Após 185 anos de instalação do Parlamento estadual de Mato Grosso, deputadas em exercício de mandato passam a ter o direito à licença -maternidade garantido. De autoria do deputado João Batista (PROS), a Proposta de Emenda Constitucional nº 90 ao artigo 38 da Constituição Estadual, foi aprovada pelo Parlamento e publicada nesta (26.06) em diário oficial. Com a publicação, entra em vigor o artigo 32A.

Consta do artigo agora publicado que ‘será concedida licença-maternidade à deputada, com duração de 180 dias consecutivos e, ao deputado, licença-paternidade com duração de 5 dias consecutivos, sem perda do subsídio aos parlamentares’. A deputada estadual Janaina Riva (MDB), que pela segunda legislatura é única mulher no Parlamento estadual e agora encontra-se no sétimo mês de gestação, comemorou a PEC e considera um marco na luta e garantida dos direitos das mulheres.

“O deputado João Batista foi de uma sensibilidade extrema ao propor essa PEC e como mulher, gestante, eu o agradeço. Historicamente, o Parlamento e os espaços de poder na política mato-grossenses são ocupados em sua maioria por homens, o que significa que além de muitos espaços físicos não estarem preparados para nos receber (por muitos anos a antessala dos deputados na Assembleia Legislativa só tinha um banheiro), as legislações também não nos contemplavam. E essa PEC vem para corrigir essa distorção”, comemora Janaina.

De acordo com o deputado João Batista, essa PEC traz justiça às mulheres que se lançam na política e ingressam na vida pública. “É uma regra que já existia para as demais trabalhadoras e tínhamos essa lacuna ainda com relação às parlamentares. Não é justo que uma mulher que se lança na política, querendo apresentar boas políticas públicas, seja penalizada simplesmente por ser política. Quando uma mulher ingressa na política, a intenção é fazer o melhor para toda a gente. Hoje nós temos a deputada Janaina, que é a grande representante da força feminina no estado de Mato Grosso, que está grávida, e não é justo que ela seja penalizada por ser mãe. Não só por ela, mas para que no futuro outras parlamentares possam exercer o seu direito de ser mãe com tranquilidade”, disse.

Licença-Maternidade

A licença-maternidade surgiu no Brasil em 1943, com a Consolidação das Leis do Trabalho, a CLT. A licença era de 84 dias e tinha que ser paga pelo empregador, o que causava uma restrição considerável às mulheres no mercado de trabalho. As décadas seguintes trouxeram um período de grandes conquistas para as mulheres em termos de liberdade e espaço profissional. Para garantir esse movimento, a Organização Internacional do Trabalho recomendava que os custos da licença-maternidade passassem a ser pagos pela Previdência Social.
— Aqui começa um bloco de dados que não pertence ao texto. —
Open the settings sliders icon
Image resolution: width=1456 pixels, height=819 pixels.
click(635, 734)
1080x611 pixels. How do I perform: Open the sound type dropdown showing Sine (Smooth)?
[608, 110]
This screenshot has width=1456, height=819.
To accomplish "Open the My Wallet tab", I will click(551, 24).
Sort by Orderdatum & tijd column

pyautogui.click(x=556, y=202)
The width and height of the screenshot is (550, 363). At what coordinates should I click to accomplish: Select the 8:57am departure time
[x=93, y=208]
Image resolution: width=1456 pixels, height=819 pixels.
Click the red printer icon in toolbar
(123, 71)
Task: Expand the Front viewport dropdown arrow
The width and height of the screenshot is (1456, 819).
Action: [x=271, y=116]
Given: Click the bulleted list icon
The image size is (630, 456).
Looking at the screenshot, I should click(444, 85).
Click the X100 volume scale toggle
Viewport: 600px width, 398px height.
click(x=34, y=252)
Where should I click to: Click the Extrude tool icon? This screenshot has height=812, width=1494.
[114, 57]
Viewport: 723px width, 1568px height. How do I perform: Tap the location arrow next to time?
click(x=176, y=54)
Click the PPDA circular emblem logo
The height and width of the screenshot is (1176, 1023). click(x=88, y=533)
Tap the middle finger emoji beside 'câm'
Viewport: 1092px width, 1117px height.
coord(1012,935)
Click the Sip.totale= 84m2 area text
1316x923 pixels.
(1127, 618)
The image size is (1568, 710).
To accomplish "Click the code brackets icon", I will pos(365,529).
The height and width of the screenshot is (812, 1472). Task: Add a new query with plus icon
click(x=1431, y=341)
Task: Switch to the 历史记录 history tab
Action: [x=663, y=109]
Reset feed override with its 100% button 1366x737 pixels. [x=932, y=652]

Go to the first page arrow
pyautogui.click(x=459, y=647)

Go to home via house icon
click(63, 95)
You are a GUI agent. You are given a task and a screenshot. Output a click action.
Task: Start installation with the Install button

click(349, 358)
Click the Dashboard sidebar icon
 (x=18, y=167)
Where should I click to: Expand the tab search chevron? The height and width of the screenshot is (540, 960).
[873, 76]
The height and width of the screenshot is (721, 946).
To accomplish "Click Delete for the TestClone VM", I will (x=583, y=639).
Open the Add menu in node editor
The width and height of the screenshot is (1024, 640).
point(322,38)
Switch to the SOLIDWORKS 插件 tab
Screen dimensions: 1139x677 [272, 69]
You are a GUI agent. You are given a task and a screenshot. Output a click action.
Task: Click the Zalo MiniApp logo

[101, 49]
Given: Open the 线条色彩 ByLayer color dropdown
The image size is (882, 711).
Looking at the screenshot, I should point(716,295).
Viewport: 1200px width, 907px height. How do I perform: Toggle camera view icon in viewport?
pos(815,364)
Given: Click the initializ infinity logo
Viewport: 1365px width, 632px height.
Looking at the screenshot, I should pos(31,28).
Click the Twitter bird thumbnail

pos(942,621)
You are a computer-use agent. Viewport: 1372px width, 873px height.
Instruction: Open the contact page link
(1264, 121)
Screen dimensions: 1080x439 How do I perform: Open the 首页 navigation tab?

No Brasil, isso aconteceu a partir de 1973. Mas a mulher gestante não tinha garantia de emprego, e muitos empregadores dispensavam as grávidas, mesmo que a Previdência arcasse com a licença. A juíza do trabalho e professora da Universidade Federal do Rio Grande do Norte, Maria do Perpétuo Wanderley, aponta que os movimentos sindicais começaram a se mobilizar para garantir mais direitos para a mulher.

Então a luta começou a se desenvolver nas duas vertentes: o que ficou mais forte foi a ideia de assegurar a estabilidade. Com a estabilidade se garantia precisamente que mesmo a cargo da Previdência, isso fosse respeitado pelo empregador. E ao mesmo tempo, em razão dos padrões observados em alguns países mais adiantados, se começou a ver a necessidade da ampliação do período da licença.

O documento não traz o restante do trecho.